Fun with HospitalCompare


I have mentioned HospitalCompare in many posts in the past - it is very enlightening to play with. In a prior post I claimed that elite hospitals in MA did not perform better than cheaper community hospitals in NYC despite the higher exorbitant prices charged. To substantiate that claim, we will use HospitalCompare to look at 4 hospitals:

1. Brigham and Women's Hospital
2. Massachusetts General Hospital
3. Bellevue - a community hospital in NYC attached to NYU school of medicine
4. Mount Sinai Hospital - a somewhat elite medical institution as a NYC control for Bellevue

Follow the instructions below to get outcome information for these hospitals:
1. Go to HospitalCompare
2. Click "Find and compare hospitals" button
3. Choose "Find a hospital withing a distance of a City"
4. Type "Boston" into the City box, select Massachusetts as the state, and select "In this city/zip" for distance. Click "continue" button
5. Choose "General search". Click "continue" button
6. Scroll down and choose Brigham and Massachusetts General Hospital. Click "compare" button.
7. You will have the same tables as posted in the photo above. Repeat the same process for New York, choosing Bellevue and Mount Sinai hospital for comparison.

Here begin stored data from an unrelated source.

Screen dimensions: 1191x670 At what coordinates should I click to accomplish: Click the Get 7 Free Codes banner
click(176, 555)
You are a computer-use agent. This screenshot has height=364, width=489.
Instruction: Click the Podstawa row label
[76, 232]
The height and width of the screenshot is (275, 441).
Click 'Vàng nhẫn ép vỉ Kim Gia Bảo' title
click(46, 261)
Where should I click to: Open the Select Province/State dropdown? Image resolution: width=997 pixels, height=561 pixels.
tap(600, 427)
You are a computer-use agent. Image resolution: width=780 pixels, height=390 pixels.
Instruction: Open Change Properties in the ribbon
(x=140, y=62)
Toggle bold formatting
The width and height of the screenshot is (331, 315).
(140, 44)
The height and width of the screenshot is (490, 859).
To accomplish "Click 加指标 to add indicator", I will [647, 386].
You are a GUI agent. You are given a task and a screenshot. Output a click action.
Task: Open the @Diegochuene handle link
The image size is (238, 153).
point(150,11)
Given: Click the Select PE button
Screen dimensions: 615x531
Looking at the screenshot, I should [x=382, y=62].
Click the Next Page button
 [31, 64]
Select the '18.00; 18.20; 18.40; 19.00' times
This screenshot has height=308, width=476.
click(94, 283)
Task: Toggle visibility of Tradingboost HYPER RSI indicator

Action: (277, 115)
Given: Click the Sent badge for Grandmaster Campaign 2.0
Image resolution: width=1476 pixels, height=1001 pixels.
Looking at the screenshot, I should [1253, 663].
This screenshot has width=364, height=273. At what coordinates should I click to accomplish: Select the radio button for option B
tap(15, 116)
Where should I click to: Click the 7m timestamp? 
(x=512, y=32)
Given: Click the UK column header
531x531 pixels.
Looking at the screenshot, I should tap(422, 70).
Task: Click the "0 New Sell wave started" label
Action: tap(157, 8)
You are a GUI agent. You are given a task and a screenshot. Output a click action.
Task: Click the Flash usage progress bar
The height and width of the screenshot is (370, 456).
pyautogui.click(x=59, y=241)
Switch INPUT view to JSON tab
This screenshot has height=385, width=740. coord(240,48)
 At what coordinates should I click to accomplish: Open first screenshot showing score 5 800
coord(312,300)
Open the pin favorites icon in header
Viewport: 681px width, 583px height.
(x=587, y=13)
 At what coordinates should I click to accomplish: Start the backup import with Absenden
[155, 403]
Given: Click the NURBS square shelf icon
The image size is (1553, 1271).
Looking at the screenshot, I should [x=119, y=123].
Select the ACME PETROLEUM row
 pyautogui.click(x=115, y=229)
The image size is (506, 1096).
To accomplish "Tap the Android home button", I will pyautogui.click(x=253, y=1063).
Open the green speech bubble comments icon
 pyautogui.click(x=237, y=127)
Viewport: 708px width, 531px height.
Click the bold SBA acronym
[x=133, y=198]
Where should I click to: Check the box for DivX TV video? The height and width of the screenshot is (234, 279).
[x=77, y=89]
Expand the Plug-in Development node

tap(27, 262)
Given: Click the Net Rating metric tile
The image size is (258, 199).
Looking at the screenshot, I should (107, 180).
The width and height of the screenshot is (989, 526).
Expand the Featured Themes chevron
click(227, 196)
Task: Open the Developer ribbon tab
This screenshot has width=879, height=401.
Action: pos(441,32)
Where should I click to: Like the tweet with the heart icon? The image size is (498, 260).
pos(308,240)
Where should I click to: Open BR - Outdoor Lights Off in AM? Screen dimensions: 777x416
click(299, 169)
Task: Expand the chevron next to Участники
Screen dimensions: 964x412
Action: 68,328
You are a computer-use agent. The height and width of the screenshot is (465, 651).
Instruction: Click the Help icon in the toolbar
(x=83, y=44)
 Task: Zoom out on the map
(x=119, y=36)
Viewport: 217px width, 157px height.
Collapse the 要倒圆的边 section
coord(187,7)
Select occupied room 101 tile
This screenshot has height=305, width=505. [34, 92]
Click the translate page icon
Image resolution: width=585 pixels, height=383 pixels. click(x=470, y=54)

As we scroll through the tables, we can see that Bellevue does similar if not outperforms all these elite hospitals in most measures except for pneumonia outcomes. It's stunning to see that %door-to-balloon time (D2B) at Brigham is as low as 87%, while MGH does even worse at 79%. This means that in a patient with ST-elevation myocardial ischemia (heart attacks) in which one of the most important prognostic factors is receiving cardiac catheterization within 90 minutes, only 87% of the patients get that optimal treatment at Brigham, 79% at MGH. For comparison, Mayo clinic achieves 100%, Kaiser Foundation hospitals in San Jose got 98%, in Santa Clara got 94%. Both Mayo and Kaiser have been applauded by Obama and the medical field as high-performing, cost-effective systems that do not charge nearly as much as the two elite Boston hospitals.

Overall, Brigham and MGH do not appear to be national leaders in any of these process outcomes. Maybe they are better at other things, but these outcomes are simple, objective measures that have proven to improve outcomes regardless of sickness or patient population - hospitals do not have any excuse not to excel at these outcome measures. It will be interesting to hear alternative explanations why these elite hospitals deserve the exorbitant amount of reimbursement squeezed out of the over-strained MA health system.